One Guy Just Finished Streaming For 144 Hours

144 hours. That’s six days of streaming. And no, it’s not the kind of thing you should attempt to do on a regular or even irregular basis. Going without sleep is bad.

Neal, who streams under the name Koibu, has a bit of experience with this though. He’s completed a range of marathon streams over 48 hours, 72 hours, 90 hours and even one 120 hour marathon before — and now, the Vietnamese-based streamer has another record to his name.

I’ve always found something appealing about doing a six or eight hour stretch for a charity stream or combined marathon, but the prospect of doing something over 144 hours without a solid day or two of sleep is mind-boggling. Perhaps even quite literally.

Well, that’s what Neal (aka. Koibu) has just done.

It all came to an end in the second last round of a Counter-Strike: Global Offensive match, a match that appropriately his team won in the end. But other games included a string of party games, D&D encounters and other role-playing games, as well as some online Cards Against Humanity, Dota 2, Divinity: Original Sin, StarCraft 2, Civilization 5 and Rome 2: Total War.

Koibu’s of the belief that “there is zero scientific proof that not sleeping for this amount of time is dangerous if you take the right precautions”, according the FAQ prepared for the 144 marathon. Those precautions included a special diet — “actually healthy food”, although precisely what types of food he ate weren’t outlined — cold showers, regular short breaks, brief exercise, being slapped in the face by his wife, and regularly slapping away mosquitoes as is part and parcel of life in Vietnam.

The FAQ answers other menial, but crucial, questions when it comes to completing a marathon of this length:

Q: What’s the kill counter? 
A: How many mosquito’s he killed during the stream. He lives in Vietnam.
Q: Is this an official record?

※ ※ ※

• [What to work on]: In the article on the 144-hour stream, which game was being played when the marathon came to an end?

• [Record excerpts]:

※ ※ ※

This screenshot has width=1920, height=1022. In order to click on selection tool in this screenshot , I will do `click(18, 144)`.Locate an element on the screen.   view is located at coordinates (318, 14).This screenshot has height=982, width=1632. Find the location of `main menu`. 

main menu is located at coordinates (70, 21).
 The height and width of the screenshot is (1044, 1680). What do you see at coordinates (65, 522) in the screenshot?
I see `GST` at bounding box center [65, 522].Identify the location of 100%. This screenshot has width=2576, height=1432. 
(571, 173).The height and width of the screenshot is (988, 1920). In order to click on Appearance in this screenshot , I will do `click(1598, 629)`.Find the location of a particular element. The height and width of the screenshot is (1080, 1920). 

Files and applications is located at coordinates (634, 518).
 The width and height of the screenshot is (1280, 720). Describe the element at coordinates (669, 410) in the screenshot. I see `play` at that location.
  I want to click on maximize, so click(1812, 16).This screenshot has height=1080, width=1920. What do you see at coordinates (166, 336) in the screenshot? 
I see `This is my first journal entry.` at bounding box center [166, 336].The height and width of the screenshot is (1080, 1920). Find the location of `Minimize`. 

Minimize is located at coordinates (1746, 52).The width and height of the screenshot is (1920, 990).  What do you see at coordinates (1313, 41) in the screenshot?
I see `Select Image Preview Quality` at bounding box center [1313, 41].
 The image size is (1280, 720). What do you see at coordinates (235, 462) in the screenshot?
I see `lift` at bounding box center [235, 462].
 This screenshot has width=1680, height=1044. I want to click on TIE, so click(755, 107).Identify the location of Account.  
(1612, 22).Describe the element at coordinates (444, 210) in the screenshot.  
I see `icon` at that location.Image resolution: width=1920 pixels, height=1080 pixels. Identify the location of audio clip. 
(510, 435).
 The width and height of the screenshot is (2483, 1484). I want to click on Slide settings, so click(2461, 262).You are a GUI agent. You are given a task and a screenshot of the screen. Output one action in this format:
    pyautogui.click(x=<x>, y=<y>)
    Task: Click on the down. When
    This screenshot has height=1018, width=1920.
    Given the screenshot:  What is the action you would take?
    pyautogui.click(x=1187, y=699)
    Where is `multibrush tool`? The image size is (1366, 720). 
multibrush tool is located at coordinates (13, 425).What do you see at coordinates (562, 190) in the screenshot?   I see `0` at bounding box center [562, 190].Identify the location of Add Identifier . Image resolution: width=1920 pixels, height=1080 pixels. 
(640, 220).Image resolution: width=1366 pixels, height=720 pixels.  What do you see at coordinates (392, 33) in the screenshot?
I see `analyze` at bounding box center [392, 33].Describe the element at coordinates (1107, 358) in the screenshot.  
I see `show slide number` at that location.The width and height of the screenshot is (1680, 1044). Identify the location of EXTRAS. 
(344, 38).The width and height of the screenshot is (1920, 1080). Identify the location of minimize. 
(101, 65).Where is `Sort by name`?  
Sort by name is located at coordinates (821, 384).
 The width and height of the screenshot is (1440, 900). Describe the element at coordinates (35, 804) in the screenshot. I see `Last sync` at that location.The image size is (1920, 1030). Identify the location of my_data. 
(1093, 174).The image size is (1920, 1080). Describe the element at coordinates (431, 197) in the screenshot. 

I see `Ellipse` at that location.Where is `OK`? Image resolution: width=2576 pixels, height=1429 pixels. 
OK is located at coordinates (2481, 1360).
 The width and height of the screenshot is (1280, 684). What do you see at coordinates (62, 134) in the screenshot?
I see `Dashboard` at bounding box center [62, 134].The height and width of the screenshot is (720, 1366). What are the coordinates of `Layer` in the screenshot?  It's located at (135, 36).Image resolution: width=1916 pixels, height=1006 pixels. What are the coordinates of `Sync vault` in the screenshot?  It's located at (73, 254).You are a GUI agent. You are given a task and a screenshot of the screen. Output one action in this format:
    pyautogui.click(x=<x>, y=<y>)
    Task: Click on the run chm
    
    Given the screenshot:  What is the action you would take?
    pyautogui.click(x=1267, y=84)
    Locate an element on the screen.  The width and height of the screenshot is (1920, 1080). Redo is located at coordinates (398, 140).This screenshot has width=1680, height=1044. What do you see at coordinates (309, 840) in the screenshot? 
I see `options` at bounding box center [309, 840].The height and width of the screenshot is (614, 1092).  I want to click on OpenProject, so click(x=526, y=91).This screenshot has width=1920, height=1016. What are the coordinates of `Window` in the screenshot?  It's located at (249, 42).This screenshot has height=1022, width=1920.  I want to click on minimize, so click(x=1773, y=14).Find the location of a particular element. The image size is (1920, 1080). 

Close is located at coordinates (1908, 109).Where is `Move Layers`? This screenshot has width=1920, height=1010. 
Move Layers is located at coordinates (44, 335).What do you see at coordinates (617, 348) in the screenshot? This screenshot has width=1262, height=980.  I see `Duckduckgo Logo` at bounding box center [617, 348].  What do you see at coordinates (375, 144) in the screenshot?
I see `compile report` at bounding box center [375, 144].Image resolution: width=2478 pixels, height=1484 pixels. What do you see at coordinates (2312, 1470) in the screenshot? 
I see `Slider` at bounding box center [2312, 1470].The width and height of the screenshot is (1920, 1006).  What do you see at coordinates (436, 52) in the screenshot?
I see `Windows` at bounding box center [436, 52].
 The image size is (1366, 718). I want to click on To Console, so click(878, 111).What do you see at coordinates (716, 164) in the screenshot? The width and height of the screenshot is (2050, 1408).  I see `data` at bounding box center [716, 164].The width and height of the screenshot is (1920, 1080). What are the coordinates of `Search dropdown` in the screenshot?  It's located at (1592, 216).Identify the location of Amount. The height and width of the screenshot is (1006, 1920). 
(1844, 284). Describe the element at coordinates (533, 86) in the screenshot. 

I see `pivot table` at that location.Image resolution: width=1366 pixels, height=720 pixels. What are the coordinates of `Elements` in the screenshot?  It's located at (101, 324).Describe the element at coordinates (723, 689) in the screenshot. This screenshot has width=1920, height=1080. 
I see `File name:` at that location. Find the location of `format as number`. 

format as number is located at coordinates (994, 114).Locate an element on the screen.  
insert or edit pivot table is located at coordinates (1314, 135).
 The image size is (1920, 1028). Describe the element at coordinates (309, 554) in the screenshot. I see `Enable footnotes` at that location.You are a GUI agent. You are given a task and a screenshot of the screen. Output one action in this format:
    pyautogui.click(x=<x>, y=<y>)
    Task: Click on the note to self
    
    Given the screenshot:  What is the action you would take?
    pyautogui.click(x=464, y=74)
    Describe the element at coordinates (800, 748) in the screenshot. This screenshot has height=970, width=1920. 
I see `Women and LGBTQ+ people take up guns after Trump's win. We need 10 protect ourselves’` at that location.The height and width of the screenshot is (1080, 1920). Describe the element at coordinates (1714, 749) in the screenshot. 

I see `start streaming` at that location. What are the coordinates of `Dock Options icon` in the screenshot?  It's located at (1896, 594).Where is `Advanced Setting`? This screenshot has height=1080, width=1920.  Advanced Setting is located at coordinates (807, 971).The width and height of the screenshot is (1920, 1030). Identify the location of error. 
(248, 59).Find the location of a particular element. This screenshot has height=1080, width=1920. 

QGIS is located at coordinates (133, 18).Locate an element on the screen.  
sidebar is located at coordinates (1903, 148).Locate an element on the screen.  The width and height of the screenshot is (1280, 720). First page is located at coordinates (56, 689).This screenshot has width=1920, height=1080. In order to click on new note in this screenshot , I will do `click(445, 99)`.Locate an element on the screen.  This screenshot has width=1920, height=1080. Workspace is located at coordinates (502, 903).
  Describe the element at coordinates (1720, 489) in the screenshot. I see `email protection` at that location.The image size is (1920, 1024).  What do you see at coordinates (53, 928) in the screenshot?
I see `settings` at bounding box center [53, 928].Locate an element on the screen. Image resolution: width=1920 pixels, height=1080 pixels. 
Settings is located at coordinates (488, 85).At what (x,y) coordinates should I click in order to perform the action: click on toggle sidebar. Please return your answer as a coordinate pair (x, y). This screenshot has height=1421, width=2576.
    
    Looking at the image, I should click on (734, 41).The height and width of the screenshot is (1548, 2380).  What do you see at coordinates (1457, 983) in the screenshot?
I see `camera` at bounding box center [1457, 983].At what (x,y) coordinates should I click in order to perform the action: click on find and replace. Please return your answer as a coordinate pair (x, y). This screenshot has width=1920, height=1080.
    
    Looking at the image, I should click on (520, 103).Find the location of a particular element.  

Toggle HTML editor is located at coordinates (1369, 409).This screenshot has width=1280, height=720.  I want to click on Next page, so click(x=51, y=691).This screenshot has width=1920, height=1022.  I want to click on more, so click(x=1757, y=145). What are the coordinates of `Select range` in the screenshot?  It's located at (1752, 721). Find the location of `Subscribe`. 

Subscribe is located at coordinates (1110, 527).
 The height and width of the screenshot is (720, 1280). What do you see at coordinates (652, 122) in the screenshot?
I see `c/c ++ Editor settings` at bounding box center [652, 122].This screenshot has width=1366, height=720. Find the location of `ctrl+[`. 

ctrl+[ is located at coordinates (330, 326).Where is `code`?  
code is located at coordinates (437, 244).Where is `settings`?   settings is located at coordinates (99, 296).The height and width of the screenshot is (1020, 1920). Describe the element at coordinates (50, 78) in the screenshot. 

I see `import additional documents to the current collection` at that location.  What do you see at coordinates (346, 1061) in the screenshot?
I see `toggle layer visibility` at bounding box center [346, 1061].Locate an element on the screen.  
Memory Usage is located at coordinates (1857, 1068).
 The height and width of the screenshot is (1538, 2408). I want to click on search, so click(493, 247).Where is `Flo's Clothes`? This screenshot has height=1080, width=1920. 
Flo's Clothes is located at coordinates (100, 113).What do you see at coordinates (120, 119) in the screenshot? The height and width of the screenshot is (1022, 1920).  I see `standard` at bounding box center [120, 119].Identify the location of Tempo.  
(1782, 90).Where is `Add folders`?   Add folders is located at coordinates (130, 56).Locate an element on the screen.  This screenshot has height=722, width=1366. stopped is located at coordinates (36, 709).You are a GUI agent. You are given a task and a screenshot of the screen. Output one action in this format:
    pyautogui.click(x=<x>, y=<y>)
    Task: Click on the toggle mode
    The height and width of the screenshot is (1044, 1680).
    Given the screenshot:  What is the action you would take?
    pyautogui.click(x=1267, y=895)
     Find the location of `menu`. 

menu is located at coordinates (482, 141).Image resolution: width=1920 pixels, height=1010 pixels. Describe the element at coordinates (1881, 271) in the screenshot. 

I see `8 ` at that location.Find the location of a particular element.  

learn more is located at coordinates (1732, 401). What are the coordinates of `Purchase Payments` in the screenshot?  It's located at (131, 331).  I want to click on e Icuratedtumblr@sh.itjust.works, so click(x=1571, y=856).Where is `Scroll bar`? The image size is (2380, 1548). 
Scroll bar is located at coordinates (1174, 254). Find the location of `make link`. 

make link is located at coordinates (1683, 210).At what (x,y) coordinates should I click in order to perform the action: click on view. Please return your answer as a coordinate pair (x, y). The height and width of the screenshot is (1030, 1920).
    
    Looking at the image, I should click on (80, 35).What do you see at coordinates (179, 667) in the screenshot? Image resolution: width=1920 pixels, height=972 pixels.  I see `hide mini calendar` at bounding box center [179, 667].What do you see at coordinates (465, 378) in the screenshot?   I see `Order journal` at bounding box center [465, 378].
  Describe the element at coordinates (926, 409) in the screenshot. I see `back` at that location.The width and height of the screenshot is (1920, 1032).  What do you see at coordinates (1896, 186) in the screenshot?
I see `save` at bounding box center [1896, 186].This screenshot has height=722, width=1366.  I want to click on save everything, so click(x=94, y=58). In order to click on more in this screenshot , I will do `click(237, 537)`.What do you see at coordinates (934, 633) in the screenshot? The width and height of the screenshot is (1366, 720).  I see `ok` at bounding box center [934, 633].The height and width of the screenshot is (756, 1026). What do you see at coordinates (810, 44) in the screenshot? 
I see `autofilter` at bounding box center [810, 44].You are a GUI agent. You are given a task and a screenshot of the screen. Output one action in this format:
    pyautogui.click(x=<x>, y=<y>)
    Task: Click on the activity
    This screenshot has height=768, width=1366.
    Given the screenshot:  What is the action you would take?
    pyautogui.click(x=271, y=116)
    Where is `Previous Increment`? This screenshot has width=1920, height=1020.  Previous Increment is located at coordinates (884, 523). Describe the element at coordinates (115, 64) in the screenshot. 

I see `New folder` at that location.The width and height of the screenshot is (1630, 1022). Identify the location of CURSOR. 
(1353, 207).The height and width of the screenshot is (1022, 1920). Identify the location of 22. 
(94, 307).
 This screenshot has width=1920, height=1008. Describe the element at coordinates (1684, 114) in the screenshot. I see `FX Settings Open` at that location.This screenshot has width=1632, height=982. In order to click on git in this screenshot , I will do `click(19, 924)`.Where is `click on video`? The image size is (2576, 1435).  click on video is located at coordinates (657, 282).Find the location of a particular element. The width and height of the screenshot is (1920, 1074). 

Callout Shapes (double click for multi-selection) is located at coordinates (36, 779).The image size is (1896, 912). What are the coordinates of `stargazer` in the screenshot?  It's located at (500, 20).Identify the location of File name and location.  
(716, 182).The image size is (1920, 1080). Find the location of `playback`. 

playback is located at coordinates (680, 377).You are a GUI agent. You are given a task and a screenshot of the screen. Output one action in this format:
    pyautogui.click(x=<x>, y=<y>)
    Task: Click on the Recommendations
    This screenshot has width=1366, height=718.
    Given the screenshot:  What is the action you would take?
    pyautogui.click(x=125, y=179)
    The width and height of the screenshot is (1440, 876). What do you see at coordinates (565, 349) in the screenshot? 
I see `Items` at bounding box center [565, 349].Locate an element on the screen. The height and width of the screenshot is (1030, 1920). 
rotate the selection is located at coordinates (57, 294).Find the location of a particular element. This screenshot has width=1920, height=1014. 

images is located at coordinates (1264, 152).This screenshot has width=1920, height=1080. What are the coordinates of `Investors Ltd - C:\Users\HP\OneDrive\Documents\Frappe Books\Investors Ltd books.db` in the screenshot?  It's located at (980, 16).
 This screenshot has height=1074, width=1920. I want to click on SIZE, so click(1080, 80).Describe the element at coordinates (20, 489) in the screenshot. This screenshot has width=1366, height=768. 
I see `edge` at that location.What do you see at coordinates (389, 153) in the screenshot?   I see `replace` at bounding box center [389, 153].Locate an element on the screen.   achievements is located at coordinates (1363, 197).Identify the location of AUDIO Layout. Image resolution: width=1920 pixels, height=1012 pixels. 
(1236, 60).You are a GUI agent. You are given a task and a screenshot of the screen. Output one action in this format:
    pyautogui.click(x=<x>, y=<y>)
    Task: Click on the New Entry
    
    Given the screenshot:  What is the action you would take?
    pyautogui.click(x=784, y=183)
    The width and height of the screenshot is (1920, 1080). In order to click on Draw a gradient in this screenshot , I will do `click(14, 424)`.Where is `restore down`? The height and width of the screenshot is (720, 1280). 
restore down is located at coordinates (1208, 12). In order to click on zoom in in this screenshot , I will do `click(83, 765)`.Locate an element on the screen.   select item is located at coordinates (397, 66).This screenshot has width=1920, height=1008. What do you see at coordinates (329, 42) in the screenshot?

※ ※ ※

• [Task response]: Counter-Strike: Global Offensive